Page MenuHomePhabricator

Prometheus: attach host's BGP/interface remote side metrics
Closed, ResolvedPublic

Description

Forking from one of the chosen path for T384731: Prevent BGP alerts triggering when K8s host maintenance is being done : being able to assign "remote" side metrics to devices (servers and potentially network devices as well).

Interesting metrics could for example be interface status, BGP status, learned/advertised/prefixes.

This would allow nice things like :

  • More accurate alerting (eg. notify the service owner)
  • Easier correlation (verify that local and remote side are similar)

@fgiunchedi provided guidelines on how to implement that in the parent task.

Experimenting with it raises some issues, nothing blocking so far.

First, if we want to do a label swap, instance <-> peer_descr, the query gets a bit complex :

sum without (instance_tmp) (
  label_replace(
    label_replace(
      label_replace(gnmi_bgp_neighbor_session_state{peer_group!~"(IX|Transit|bgptools)[46]", peer_descr!="(null)"},
        "instance_tmp", "$1:0", "peer_descr", "(.*)"
      ),
      "peer_descr", "$1:0", "instance", "(.*)"
    ),
    "instance", "$1", "instance_tmp", "(.*)"
  )
)

If we don't want to swap it, but instead create a new label with a more explicit name, it's a bit better :

sum without (peer_descr) (
  label_replace(
    label_replace(gnmi_bgp_neighbor_session_state{peer_group!~"(IX|Transit|bgptools)[46]", peer_descr!="(null)"},
      "remote_instance", "$1:0", "instance", "(.*)"
    ),
    "instance", "$1:0", "peer_descr", "(.*)"
  )
)

Here i used remote_instance to keep it generic enough. But it could be peer_instance, suggestions welcome.

Then comes the filtering, here for my testing I went for a denylist : peer_group!~"(IX|Transit|bgptools)[46]", peer_descr!="(null)"
But we could also add a ASN range allowlist, or more specific allow list, but it is getting quite large overall.

chatting with Filippo, there is not too much a risk of "polluting" metrics with invalid instance. But I think we should still aim at keeping it clean.

Next issue is the :0 in the instance name.

Servers have their instance set to for example to netflow1002:0, but network devices don't, for example: cr2-magru, so here if we apply the label_replace to network devices as well as servers, we end up with metrics with instances like cr2-magru:0 which defeat the purpose. One possible fix is to add the :0 label during ingestion : https://github.com/wikimedia/operations-puppet/blob/04ac4edb1f14f35ee7a3a693ca308b63110f94ba/modules/profile/manifests/prometheus/ops.pp#L1316

We can also decide to apply the label_replace only to servers for now. But it seems better to standardize the instance label sooner than later.

Event Timeline

Restricted Application added a subscriber: Aklapper. · View Herald Transcript

Another question is how to name those new metrics ?
One suggestion, to stay generic as well, is to do something like
gnmi_bgp_neighbor_session_state -> remote_bgp_neighbor_session_state (or peer_bgp_neighbor_session_state)
What do you think ?

Thank you for kickstarting this @ayounsi! I think I like remote_instance though don't feel strongly.
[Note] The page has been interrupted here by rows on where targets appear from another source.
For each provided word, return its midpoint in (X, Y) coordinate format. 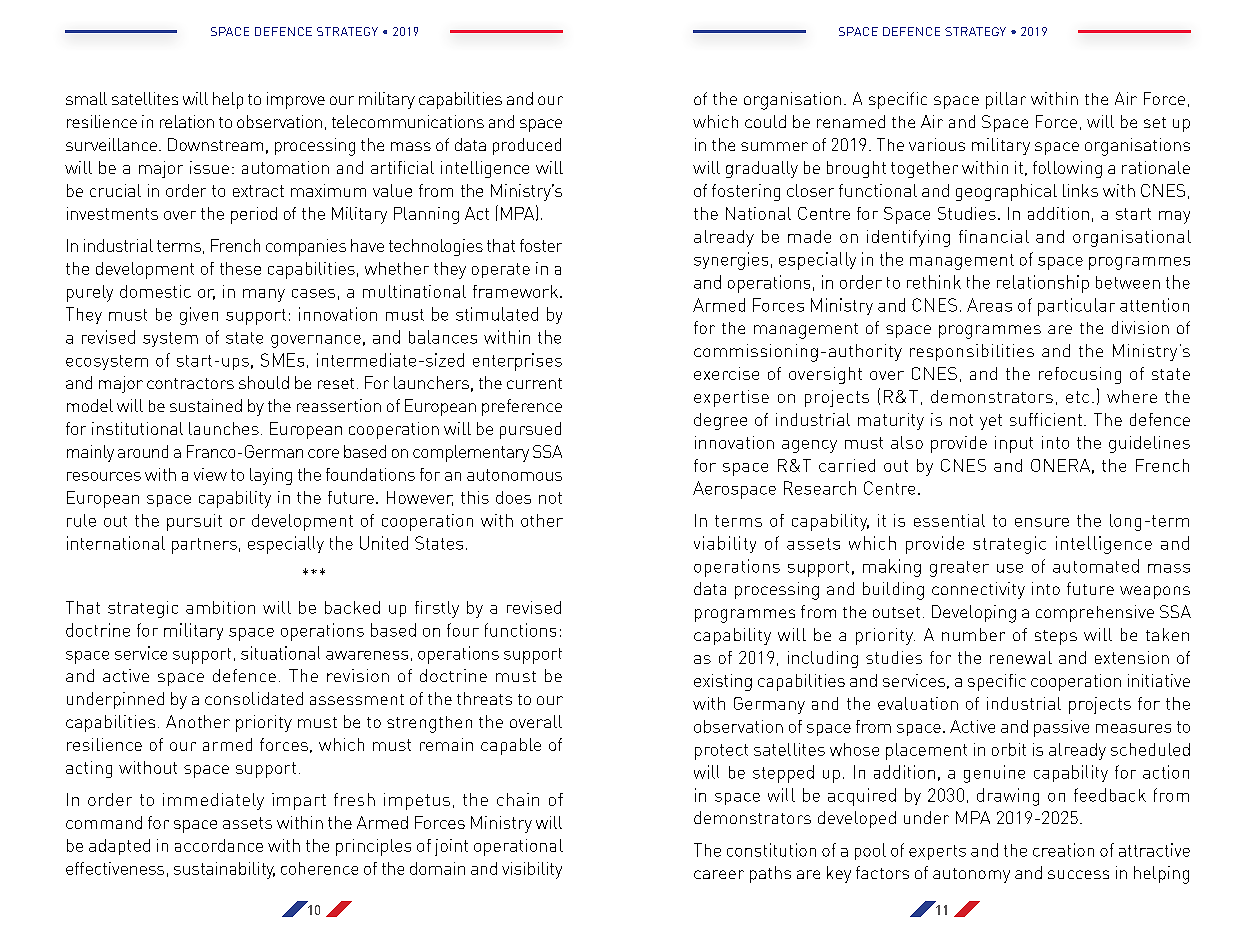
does (513, 497)
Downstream (215, 144)
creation (1063, 850)
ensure (1042, 522)
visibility (532, 870)
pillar (1006, 100)
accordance (219, 845)
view (210, 474)
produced (527, 146)
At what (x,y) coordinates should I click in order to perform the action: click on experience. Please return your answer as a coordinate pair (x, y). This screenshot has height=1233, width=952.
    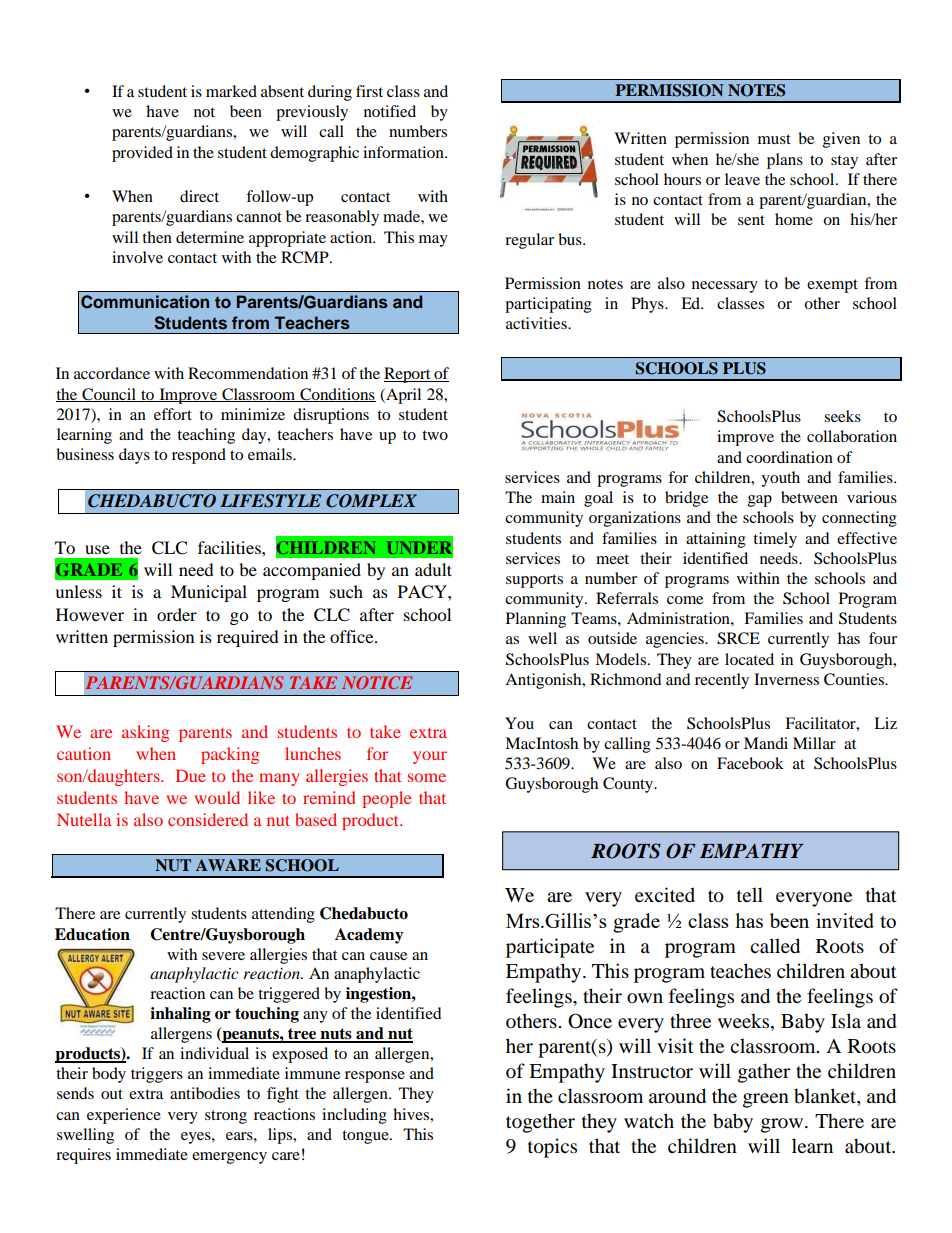
    Looking at the image, I should click on (124, 1116).
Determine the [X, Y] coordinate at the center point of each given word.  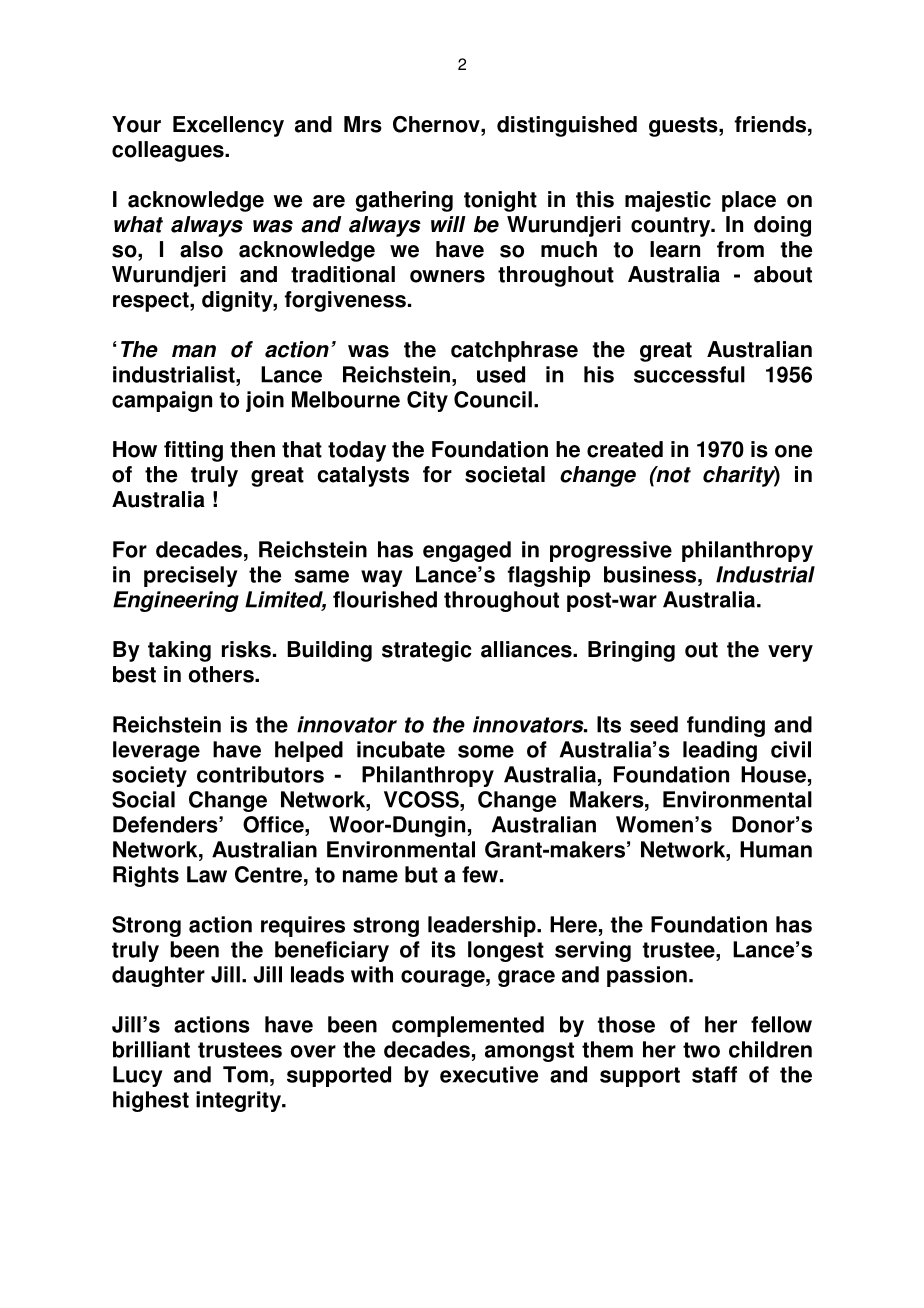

re: :0 in instance yes by default Prometheus attaches the port where it scraped data from (for example node-exporter on port 9100: node_boot_time_seconds{cluster="acmechief", instance="acmechief-test1001:9100", job="node"}) and as you said it'd be good to keep things consistent. The easiest is indeed to add the port at ingestion time, possibly with a value that's significant if that makes sense? e.g. gnmi port?

Another question is how to name those new metrics ?
One suggestion, to stay generic as well, is to do something like
gnmi_bgp_neighbor_session_state -> remote_bgp_neighbor_session_state (or peer_bgp_neighbor_session_state)
What do you think ?

Good question, we'll be using recording rules and for those we follow best practices outlined here: https://prometheus.io/docs/practices/rules/ so in this case I think something like below would make sense:

instance:gnmi_bgp_neighbor_session_state or remote_instance:gnmi_bgp_neighbor_session_state

Change #1122955 had a related patch set uploaded (by Ayounsi; author: Ayounsi):

[operations/puppet@production] Add exporter port to gNMI metrics instance label

https://gerrit.wikimedia.org/r/1122955

Change #1122957 had a related patch set uploaded (by Ayounsi; author: Ayounsi):

[operations/puppet@production] Duplicate gNMI BGP session state to metric with peer_descr as instance

https://gerrit.wikimedia.org/r/1122957

Another question is how to name those new metrics ?
One suggestion, to stay generic as well, is to do something like
gnmi_bgp_neighbor_session_state -> remote_bgp_neighbor_session_state (or peer_bgp_neighbor_session_state)
What do you think ?

I like remote_bgp_neighbor_session_state but ultimately it's not too important.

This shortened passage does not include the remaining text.